### What to work on
**1.** Translate this sentence from the passage on Lane and Wotansvolk into Spanish: "Wotansvolk combines an "Aryan call to arms" with an esoteric teaching, partially based on Jungian psychology, völkish philosophy, and National Socialism."
**2.** Continue the passage on Lane and the Wotansvolk movement with new sentences that begin after its final sentence.

╭─ Given passage

Consistent with the restrictive gender roles which were practiced within Aryan Nations, precept 35 of "88 Precepts" regards homosexuality as unnatural and also views sex as an act of reproduction which should be performed for the sole purpose of increasing the size of the white population. Lane also considers sex as a motivation for male subjugation of women, who are expected to be subservient. Lane advises men to subjugate women via power and control of territory, and he also advises white men to take up arms for this purpose. According to its web site, the United Klans of America viewed the 88 Precepts as "a source for which we can ascertain lasting truths".

===Wotansvolk===

Lane was one of the founders of the Wotansvolk movement, a racist, neo-völkisch form of Odinism (or Heathenry) which he formed with his wife Katja in 1995 in order to promote his ideology which pursued a program of concerted outreach to prisoners. Wotansvolk combines an "Aryan call to arms" with an esoteric teaching, partially based on Jungian psychology, völkish philosophy, and National Socialism. Lane distanced himself from universalist Odinists (including "folkish Asatru") who did not embrace "survival of the Aryan race" as a core part of the movement. Lane argued with Stephen McNallen, then leader of the Asatru Folk Assembly when Lane was alive. By 2017, McNallen came out with support for Lane's 14 Words, quoting them verbatim.

Aiming to foment a white revolution, Wotansvolk endorsed "leaderless resistance," a strategy which was popularized by Louis Beam, a Klan veteran and a longtime friend of the Lane family. However, 14 Word Press and Temple of Wotan are defunct organizations and as a result no longer have mailing addresses or websites, although Wotanism is still practiced by independent kindreds.

╰─
╭─ Given information

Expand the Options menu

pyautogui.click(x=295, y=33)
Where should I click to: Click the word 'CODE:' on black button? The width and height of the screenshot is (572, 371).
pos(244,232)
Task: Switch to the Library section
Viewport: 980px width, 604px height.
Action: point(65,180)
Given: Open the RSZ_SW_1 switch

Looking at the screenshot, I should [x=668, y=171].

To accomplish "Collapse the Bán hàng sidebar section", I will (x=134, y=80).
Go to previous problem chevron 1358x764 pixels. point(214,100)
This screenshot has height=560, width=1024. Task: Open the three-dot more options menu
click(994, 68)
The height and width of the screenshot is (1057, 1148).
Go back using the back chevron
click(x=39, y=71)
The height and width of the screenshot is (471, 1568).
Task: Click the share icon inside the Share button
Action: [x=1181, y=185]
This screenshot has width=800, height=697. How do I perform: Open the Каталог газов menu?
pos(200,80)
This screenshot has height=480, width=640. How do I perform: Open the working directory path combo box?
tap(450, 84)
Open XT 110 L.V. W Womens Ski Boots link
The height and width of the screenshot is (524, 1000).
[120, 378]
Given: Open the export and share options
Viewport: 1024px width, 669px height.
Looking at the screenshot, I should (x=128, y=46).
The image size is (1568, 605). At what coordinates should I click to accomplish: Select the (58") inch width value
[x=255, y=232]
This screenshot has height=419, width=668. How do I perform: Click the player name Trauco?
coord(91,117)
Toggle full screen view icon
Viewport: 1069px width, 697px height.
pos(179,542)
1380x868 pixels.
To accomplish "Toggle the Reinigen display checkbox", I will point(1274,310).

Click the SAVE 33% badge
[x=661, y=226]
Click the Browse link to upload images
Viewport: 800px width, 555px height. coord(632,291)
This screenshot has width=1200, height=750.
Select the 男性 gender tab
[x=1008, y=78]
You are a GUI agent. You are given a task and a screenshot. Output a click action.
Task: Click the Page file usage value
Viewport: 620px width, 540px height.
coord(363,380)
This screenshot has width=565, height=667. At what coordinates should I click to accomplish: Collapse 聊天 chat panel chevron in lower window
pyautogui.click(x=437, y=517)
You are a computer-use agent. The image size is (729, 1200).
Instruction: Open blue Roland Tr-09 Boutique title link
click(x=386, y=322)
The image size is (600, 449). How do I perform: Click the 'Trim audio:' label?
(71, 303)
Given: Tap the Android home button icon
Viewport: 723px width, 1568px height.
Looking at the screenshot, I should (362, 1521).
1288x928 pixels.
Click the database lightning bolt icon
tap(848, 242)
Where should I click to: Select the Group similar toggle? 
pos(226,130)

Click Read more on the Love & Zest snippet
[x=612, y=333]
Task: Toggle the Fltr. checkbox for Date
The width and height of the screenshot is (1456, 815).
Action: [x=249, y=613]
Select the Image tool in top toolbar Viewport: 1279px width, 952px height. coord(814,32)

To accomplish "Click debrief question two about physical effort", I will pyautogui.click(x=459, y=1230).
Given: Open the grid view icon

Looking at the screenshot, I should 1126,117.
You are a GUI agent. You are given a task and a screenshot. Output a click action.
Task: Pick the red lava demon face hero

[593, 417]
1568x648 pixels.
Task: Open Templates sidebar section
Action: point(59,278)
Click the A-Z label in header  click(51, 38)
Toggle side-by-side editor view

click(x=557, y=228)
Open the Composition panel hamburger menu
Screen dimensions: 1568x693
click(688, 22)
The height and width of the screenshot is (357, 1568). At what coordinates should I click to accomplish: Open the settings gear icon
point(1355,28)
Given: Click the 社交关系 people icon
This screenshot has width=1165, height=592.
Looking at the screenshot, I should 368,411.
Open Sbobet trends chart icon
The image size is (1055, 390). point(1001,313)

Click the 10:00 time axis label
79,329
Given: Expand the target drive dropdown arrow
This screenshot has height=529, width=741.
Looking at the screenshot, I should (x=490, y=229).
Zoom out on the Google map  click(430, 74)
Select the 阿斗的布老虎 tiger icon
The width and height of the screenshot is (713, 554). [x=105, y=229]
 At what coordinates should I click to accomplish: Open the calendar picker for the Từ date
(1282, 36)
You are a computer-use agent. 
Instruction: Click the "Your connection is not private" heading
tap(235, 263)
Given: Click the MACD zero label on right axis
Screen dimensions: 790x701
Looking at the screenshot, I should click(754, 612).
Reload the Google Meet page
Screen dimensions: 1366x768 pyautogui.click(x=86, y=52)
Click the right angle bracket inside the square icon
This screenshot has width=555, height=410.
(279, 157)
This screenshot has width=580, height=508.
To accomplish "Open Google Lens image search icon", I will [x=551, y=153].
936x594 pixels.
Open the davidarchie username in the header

╰─

### Written answers
**1.** Wotansvolk combina un «llamamiento ario a las armas» con una enseñanza esotérica, basada en parte en la psicología junguiana, la filosofía völkisch y el nacionalsocialismo.

**2.**
Portraying Sir Francis Bacon and Shakespeare as being "adept in ancient divine wisdom" and believing that the pyramids were built by "Aryan architects", Lane taught a belief called the "Pyramid Prophecy 666", which included the concept that a Bible code was inserted by "Aryan adepts" within the King James Version of the Christian Bible. Lane's alleged deciphered code described him as being the "man" who is described in the Book of Revelation, with America being the Beast, but that belief was censored by Ron McVan and other strategists who believed that Lane's Messianic / Anti-Christ claims would be counterproductive by "turning off potential converts". Lane also issued a declaration called "Moral Authority", which calls the United States a "Red, White, and Blue travelling mass murder machine" intent on committing genocide against white people. According to the declaration, "true moral authority belongs to those who resist" this purported genocide. Lane claimed that was the "666 Sun Man" and that America was the "Beast", and that "14-88" was an integral part of coding in his "Pyramid Prophecy" and was fundamental Wotanism (with "88 Lines and 14 Words" being a supplement to 88 Precepts). 1488 is a combination of 14 as in Lane's Fourteen Words and 88, a white nationalist/supremacist abbreviation for "Heil Hitler."